Students at MHS and across the country shouldn’t turn to barking as a form of misogyny and bullying of LGBTQ+ students (Opinion)

After a viral movement for women to bark back at catcallers, students all over the country turn to barking as a new form of bullying, singling out LGBTQ+ students 


Kaylyn Cartellone

Comments mocking mental health, objectifying women, or the LBGTQ+ community will not be tolerated in our community.

Noah Elick, Writer

Catcalling has been an issue for as long as women have been around. Men have continuously felt the need or want to make a woman feel uncomfortable by commenting or whistling to bring sexual nature to a females’ appeal. Still, men won’t take the hint that women are in fact “not into them.” These interactions are always terrible to be in. As a result, women have taken this issue into their own hands. 

In early 2020, women began the movement to ‘bark’ at any men who catcalled or made them uncomfortable to bring attention to the issue or, in a way, to scare or confuse the men. This movement gave women a sense of protection and confidence on the streets. Unfortunately, men took this trend to mock and turn it into an insult, ruining this nation-wide movement for women. 

This is my first year at MHS, and I, for one, have learned to love and become involved in this school. My experiences here have been comfortable and supportive. But I cannot say that for every aspect here at Mead.

During the opening season football game, my group of friends were barked at for the way we looked and dressed — essentially, we dress alternatively, and, while we are comfortable with our fashion choices, this can sometimes bring out the ugly in others.

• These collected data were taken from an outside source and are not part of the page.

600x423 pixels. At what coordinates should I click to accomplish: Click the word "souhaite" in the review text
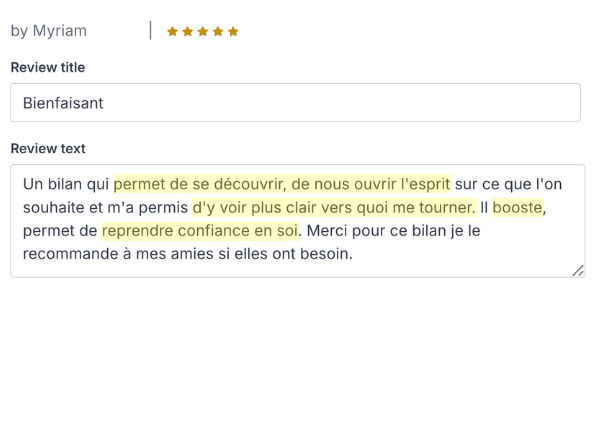point(53,207)
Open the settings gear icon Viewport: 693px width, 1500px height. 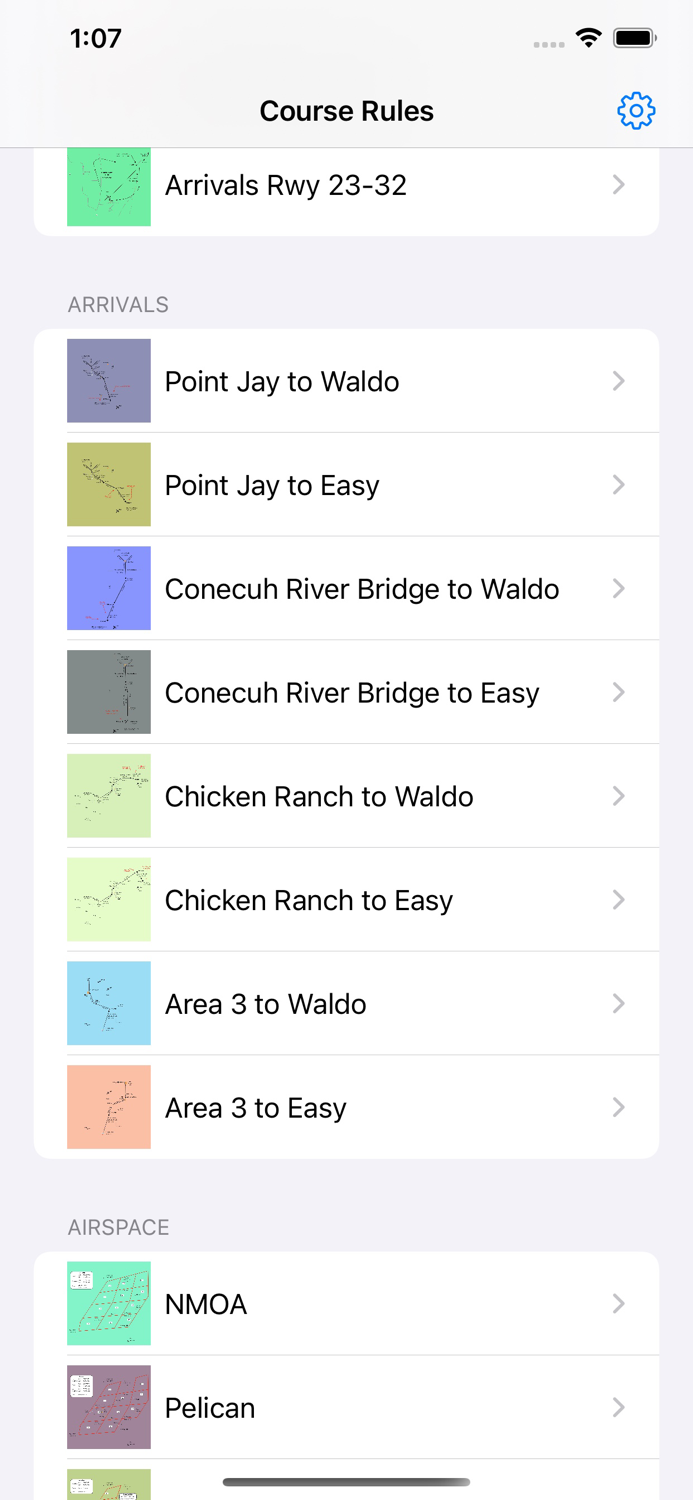click(x=636, y=111)
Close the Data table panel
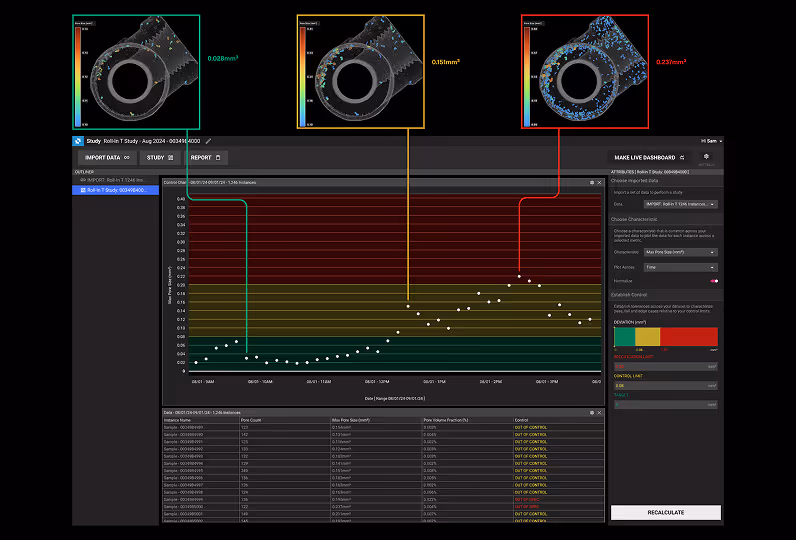The width and height of the screenshot is (796, 540). pos(600,412)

This group also made many extremely inappropriate comments regarding self-harm and suicide. At the Homecoming football game, my friend had their arm around me when a group of what-seemed-to-be-freshmen began to meow at us. This time, there was no damage done except to the freshmans’ reputations. That being said, that only solidified why I believe there is a problem with derogatory remarks and actions, particularly at social events outside of school.

This just does not happen during school hours, at least in my experience. 

Mead High can easily be seen as an inclusive school, with clubs ranging from the GSA program to Unified Sports along with a variety of art classes, clubs, and more, it is clear Mead is putting forth an effort to bring us together. The transgender or LGBTQ+ student body should not be shamed for their indenties. Barking or making unusual noises at students is flat-out rude and honestly makes them look stupid.

Why would you bark like a dog that is bred to serve humans? Exactly. Think about what you do before doing it. Negativity should never be accepted or tolerated at our school.